Faced with the loss of their bassist following last year’s neo-dub-punk-dance stunner Steal Your Face, the two remaining members of Mi Ami responded by ditching their stringed instruments altogether, switching over to ancient drum machines, a sampler that runs on floppy disks, and the simplest keyboard presets imaginable. ALthough that setup might sound like the recipe for the latest chillwave release, the results of this change-up don’t bring to mind hazy memories of weed and beaches so much as they do Miami Sound Machine. Yeah, that Miami Sound Machine, the one played incessantly on the sort of radio stations that claim to play “everything.” The production may be lo-fi, but these dirt-cheap synths are left standing in all their stark, canned glory rather than buried in waves of evocative mist. In a word, Dophins sounds like shit.
I can’t even qualify that with something along the lines of “shit never sounded so good.” In terms of production, Dolphins really does sound like shit, borderline difficult to listen to the first go-round, especially in light of the brilliant amalgamations of diverse sounds found on their previous releases. But, somehow, once the initial shock wears off, the record beings to shine, neither in spite nor because of its bargain-basement sound. The crucial structural elements of their previous releases remain: dubby baselines anchoring pinging explorations of density and negative space, relentless punk energy oozing into stretched-out forms, shifting elements interlocking in disorienting but purposeful ways. Oh, and there’s still vocalist Daniel McCormick’s unmistakable squawk, which hasn’t lost an ounce of its strangely expressive forcefulness and unpredictability.
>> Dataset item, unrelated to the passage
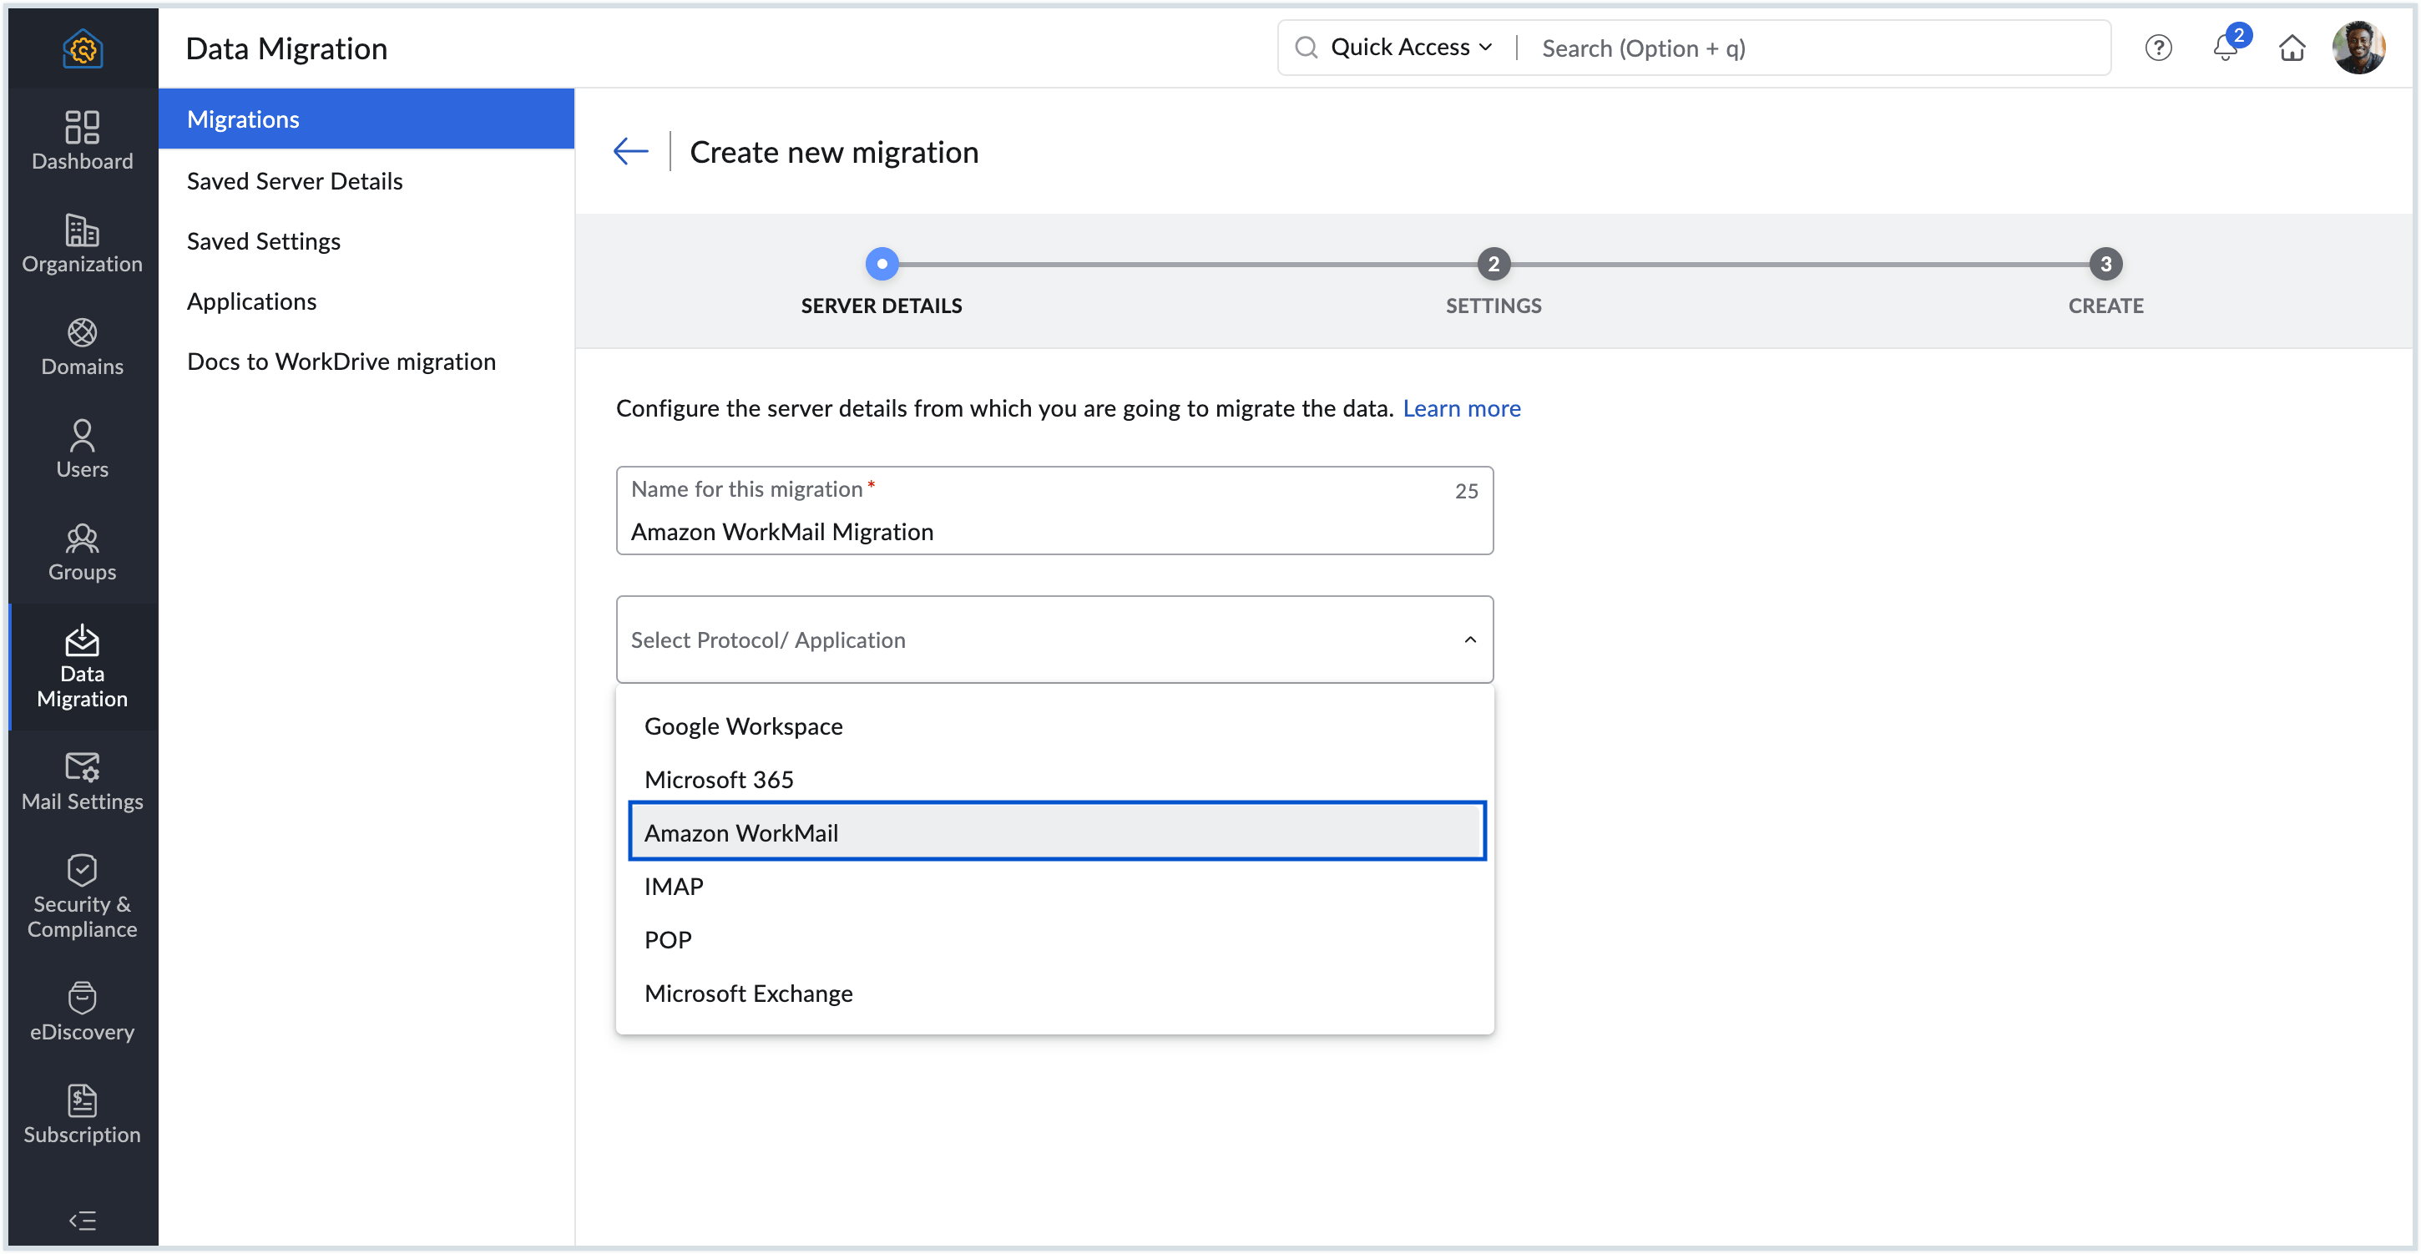
Task: Collapse the Select Protocol/Application dropdown
Action: pos(1469,639)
Which isn’t to imply that this change in instrumentation doesn’t really change anything — it certainly does. The drum patterns are locked relentlessly into the limited 4/4-derived slots allowed by the 707 sampler, and the drop to two musicians significantly alters the options available for the sort of constant communication featured on previous releases.
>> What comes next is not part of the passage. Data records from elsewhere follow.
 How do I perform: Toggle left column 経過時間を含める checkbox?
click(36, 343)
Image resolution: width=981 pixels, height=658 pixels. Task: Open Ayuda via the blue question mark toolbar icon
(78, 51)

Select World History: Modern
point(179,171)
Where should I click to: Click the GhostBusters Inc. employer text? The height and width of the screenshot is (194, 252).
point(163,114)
So what do we have here, then? We’ve got Mi Ami’s core coursing through a setup that actively confounds some of their best qualities, emerging in some mangled, altered, still-alive-and-kicking form. For evidence of just how literal of a description this is, check closing track “Echo,” an almost-faithful interpretation of Watersports’ “Echononecho,” bringing the original’s bouncing, frenetic quiver into icy relief, vocals bouncing uneasily around the hollowed-out cavern of the original. In its way, the whole stylistic changeup is a boldly punk move, and it works. Once you’ve acclimated, these chintzy sounds take on a chilly beauty due to an insistence on treating it all with the same free-minded seriousness they did on previous outings. And the change of textures brings some new twists to McCormick’s signature vocal style; where his sudden switches between various registers and deliveries slotted in fairly neatly within the maelstrom of sound, their emphatically human quality stands in stark contrast to the electronic pace-keeping surrounding him on Dolphins, which helps to make this the first Mi Ami album that’s more desperately sad than desperately angry. But it’s still angry, of course. And danceable, very danceable — the only logical part of this switch was the move to dance music’s now-native territory, Mi Ami now fully inhabiting that world, even if it’s still in their deliberately fracturing manner.
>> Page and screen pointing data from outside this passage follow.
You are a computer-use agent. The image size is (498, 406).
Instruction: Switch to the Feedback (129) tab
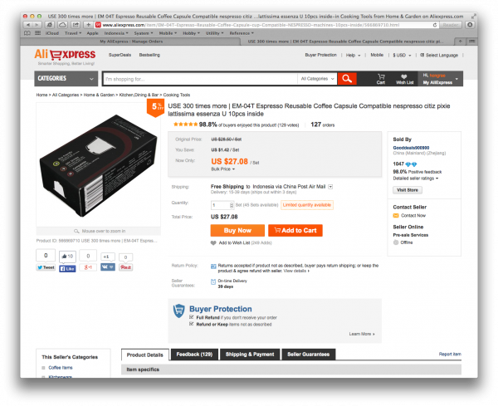pyautogui.click(x=194, y=355)
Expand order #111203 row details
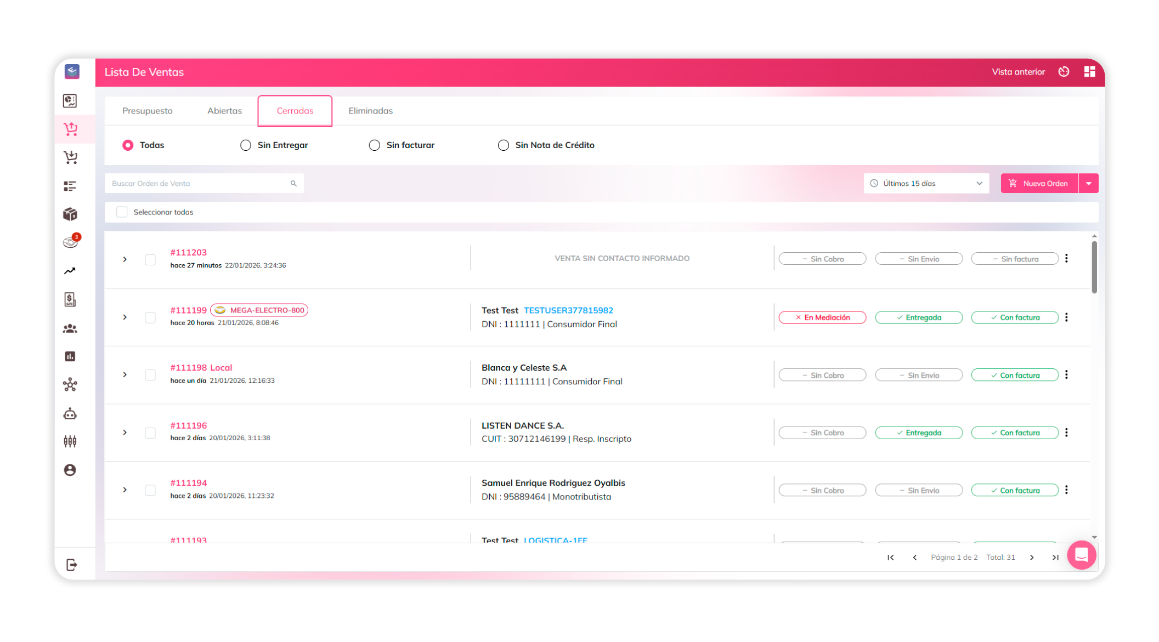The height and width of the screenshot is (642, 1159). [x=125, y=259]
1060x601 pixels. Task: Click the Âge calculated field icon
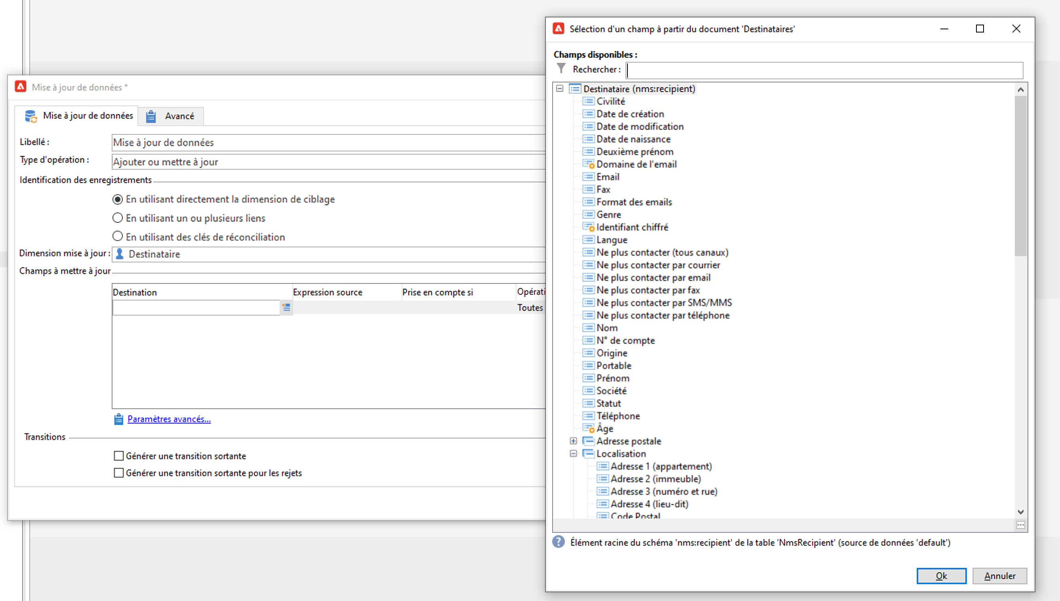pos(588,428)
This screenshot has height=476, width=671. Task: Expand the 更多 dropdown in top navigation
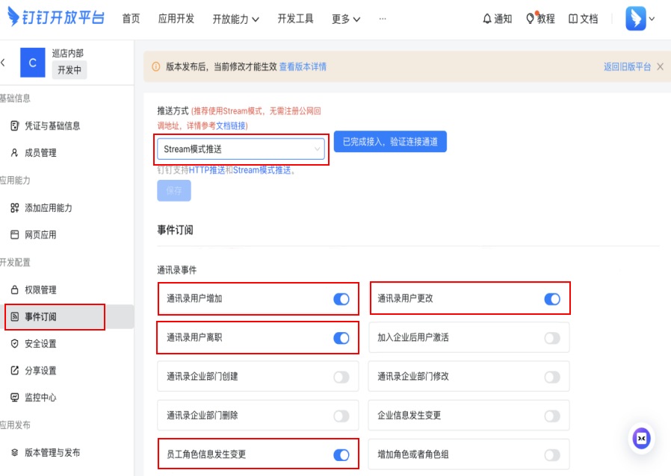346,19
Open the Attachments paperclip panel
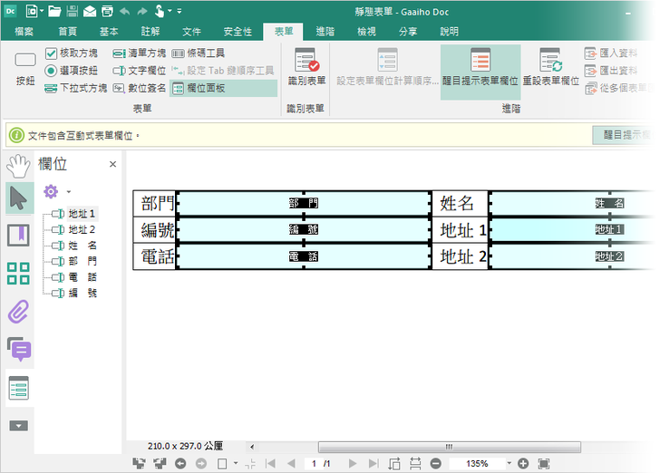Image resolution: width=660 pixels, height=473 pixels. click(18, 312)
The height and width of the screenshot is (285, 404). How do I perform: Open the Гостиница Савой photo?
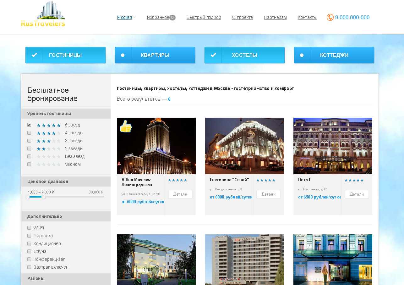point(244,146)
Steal Your Face and Watersports made a space for punk energy within a global — but never colonial — musical context, and Dolphins takes this drive into a minimalist direction, fusing those ideas with a brutal aesthetic Spartanism. It’s the sound of restless, searching energy channeled into a bare-bones context, surging against its boundaries by sheer compositional rigor. It sounds like shit, but they’ve found a vital reason for shit to get up and try its hardest to stay alive.